西武・外崎修汰が上梓した初の自伝『マイペースでいいじゃん!』【画像提供:ベースボール・マガジン社】
西武・外崎修汰が上梓した初の自伝『マイペースでいいじゃん!』【画像提供:ベースボール・マガジン社】

外崎のマイペースな野球人生を書籍で追いかける

 西武の外崎修汰内野手が22日、初の自伝『マイペースでいいじゃん!』(ベースボール・マガジン社)を上梓。今季2年目となった「パテレアンバサダー」について言及あり、さらに発売前にもかかわらず重版がかかるほど、ライオンズファン待望の一冊らしい……との噂を聞き、さっそく手にとってみた。

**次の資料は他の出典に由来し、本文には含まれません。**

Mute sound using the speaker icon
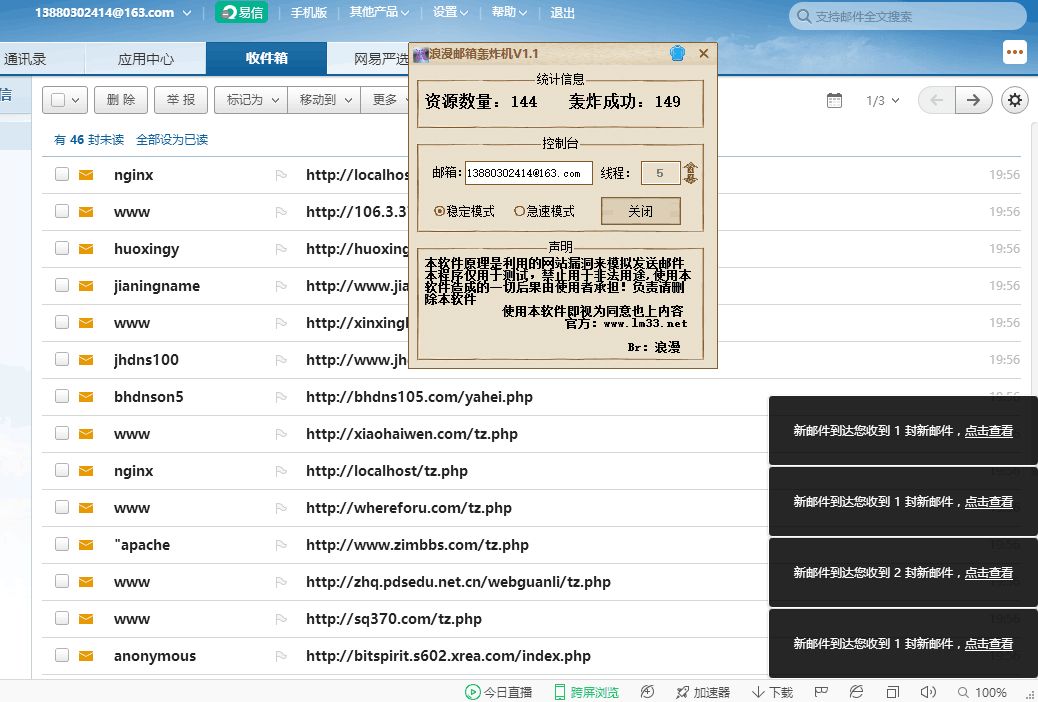 tap(928, 692)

 外崎といえば、代名詞が多い選手だ。老若男女が唱和する「アップルパンチ」に、「パテレ」でおなじみとなったコミカルな動き、ゴールデングラブ賞2度の受賞歴を持つ堅実な守備やシュアなバッティング、4年連続20盗塁以上を記録とチームへの貢献度も高い。

 だが、外崎が自分自身を表すなら、本のタイトルにもなった「自他ともに認めるマイペース」だという。「『まあ、仕方ないよ』と思える性格が良かったのかもしれません」とあるように、本書で綴られるエピソードからは自分の軸を持ちつつも、素朴で素直、周囲の選手やスタッフに気を配れるやさしい人柄が垣間見える。

 りんご農園の長男として生まれ、「『絶対にプロ野球選手になりたい!』ではなく、『野球でご飯が食べられたらいいな』と思っていた」というアマチュア時代から、入団、ユーティリティとして模索の日々、二塁手レギュラー獲得、2年連続のリーグ優勝。着々と上り詰めていくなかで迎えたFA権取得とライオンズ残留の心境が、本人の言葉で丁寧に語られている。そして、中堅からベテランとなりつつある10年目の今年、心技体で変わったこと、あるいは変わらない、変えていないこととは。SNSの更新も頻繁ではないがゆえに、今まであまり語られたことがなかった胸の内が明かされている。

 さらには、二遊間コンビ“トノゲン”の相方、源田壮亮内野手とのリラックスした普段の会話が楽しめるスペシャル対談も、本書でチェックしたい。

 さて、我々が気になることといえば、やはり「パテレアンバサダー」としての側面。「パーソル パ・リーグTV」公式YouTubeで、向かってくるボール球を避ける仕草や、捕球や送球時のリアクションの切り抜き動画が話題になったが、冒頭文によると、「その“顔芸”、本人は至って普通にやっているだけです」とのこと。真剣勝負のなかで時折見せる“素”の一面に感じる親しみやすさ。それがファンから愛されるゆえんなのだろう。